*** Opening Available data ***

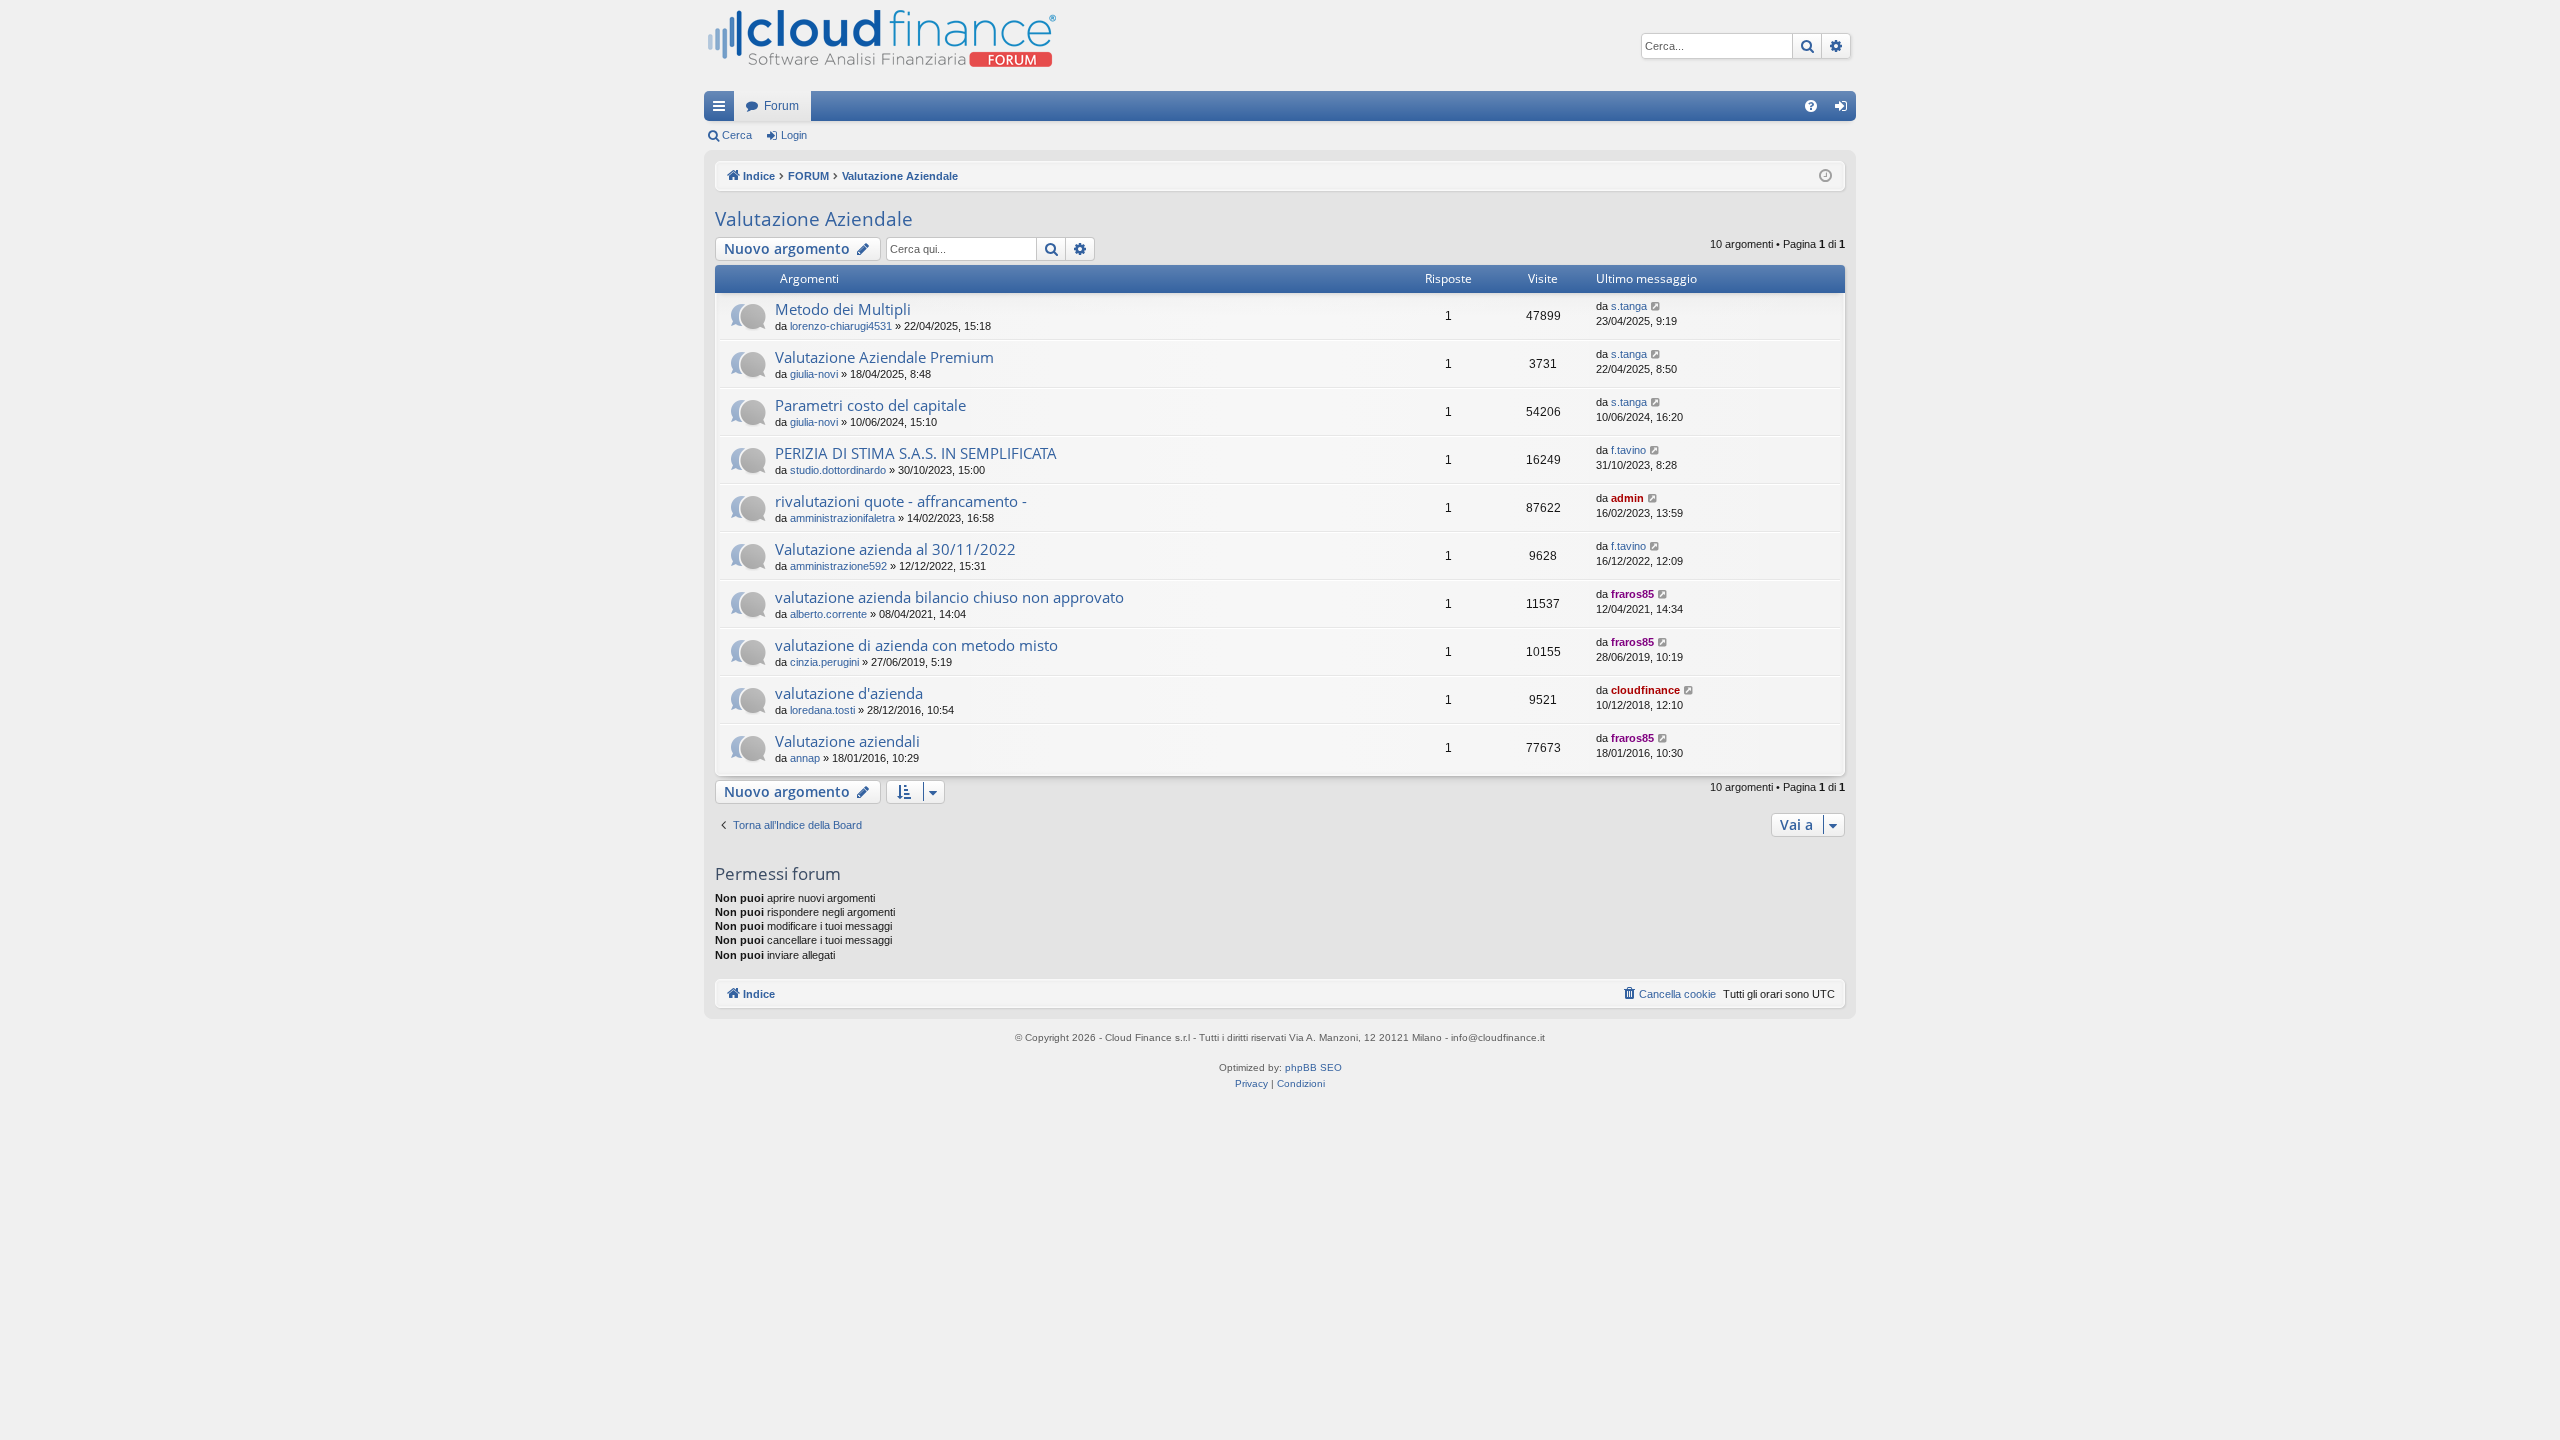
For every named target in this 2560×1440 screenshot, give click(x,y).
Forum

*** Closing Available data ***
*** Opening Available data ***

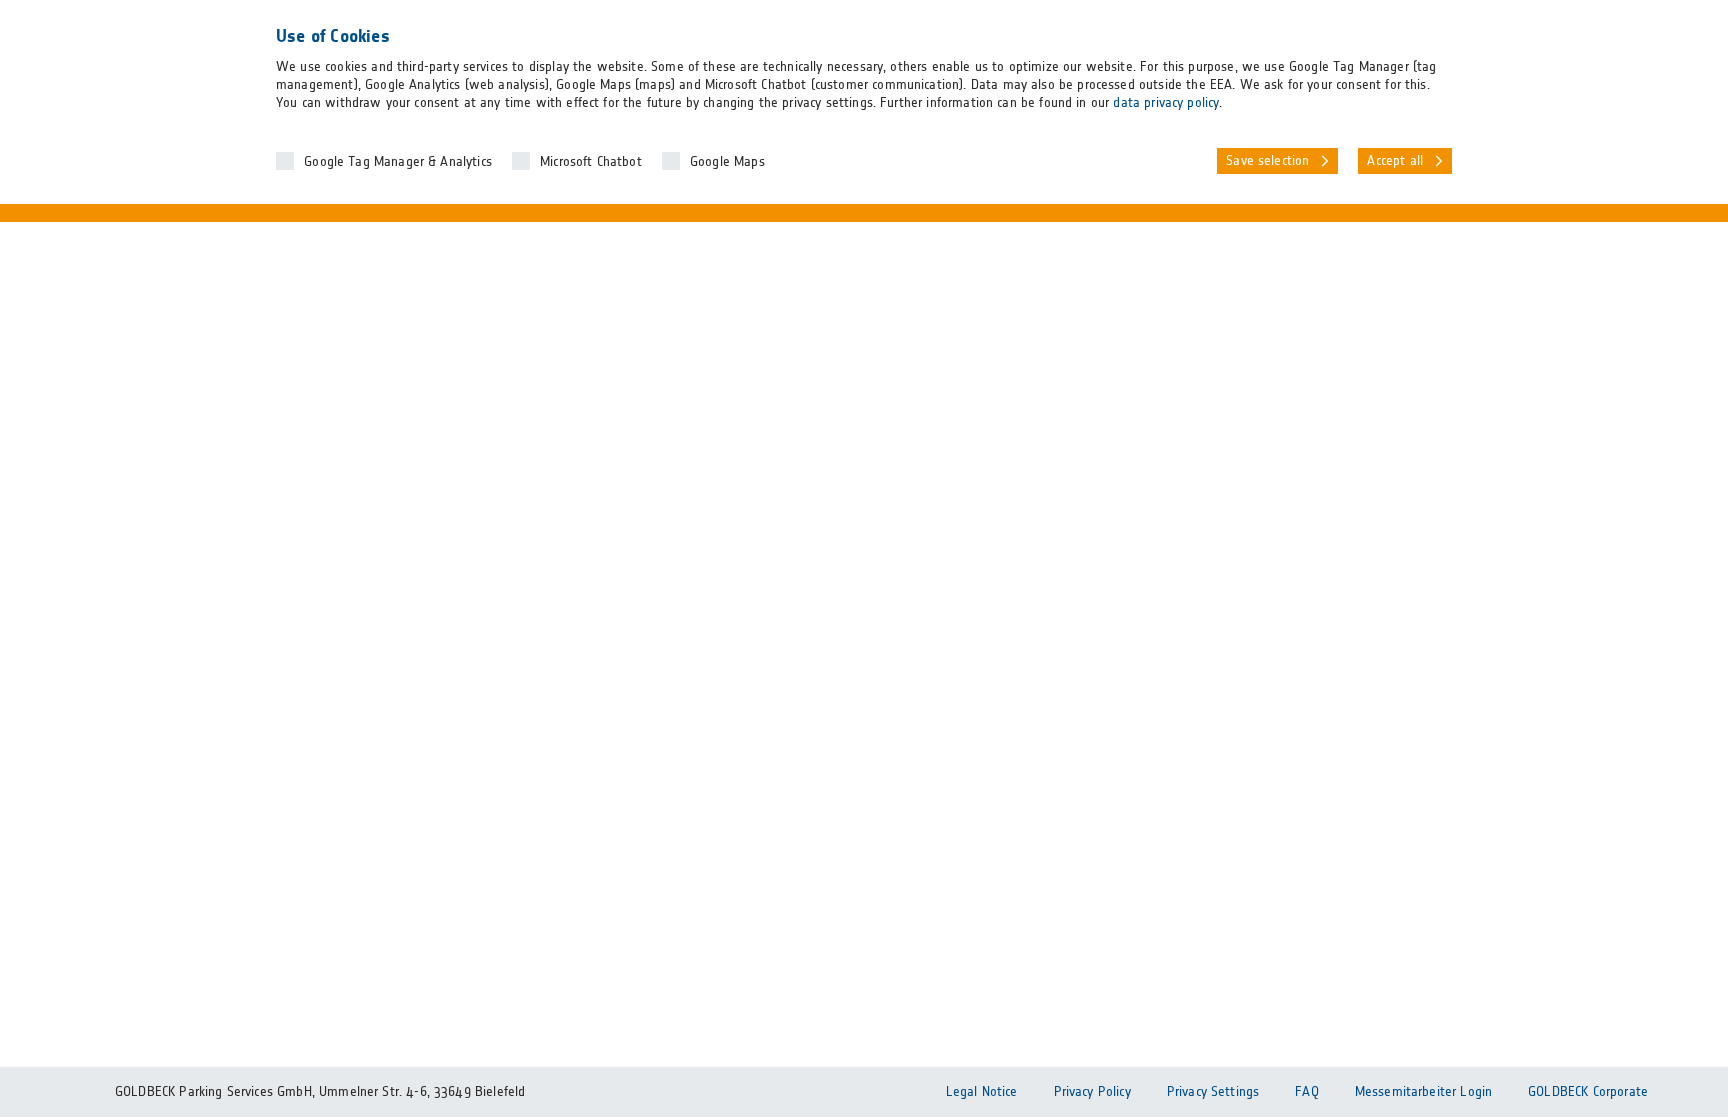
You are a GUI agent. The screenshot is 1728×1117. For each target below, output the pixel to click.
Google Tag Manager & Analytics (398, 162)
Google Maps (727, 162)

*** Closing Available data ***

**Activity:**
Above are the entries. Quote exactly the lines from the one bearing "You are a GUI" through the one bearing "Google Maps (727, 162)".

**Answer to the exercise:**
You are a GUI agent. The screenshot is 1728×1117. For each target below, output the pixel to click.
Google Tag Manager & Analytics (398, 162)
Google Maps (727, 162)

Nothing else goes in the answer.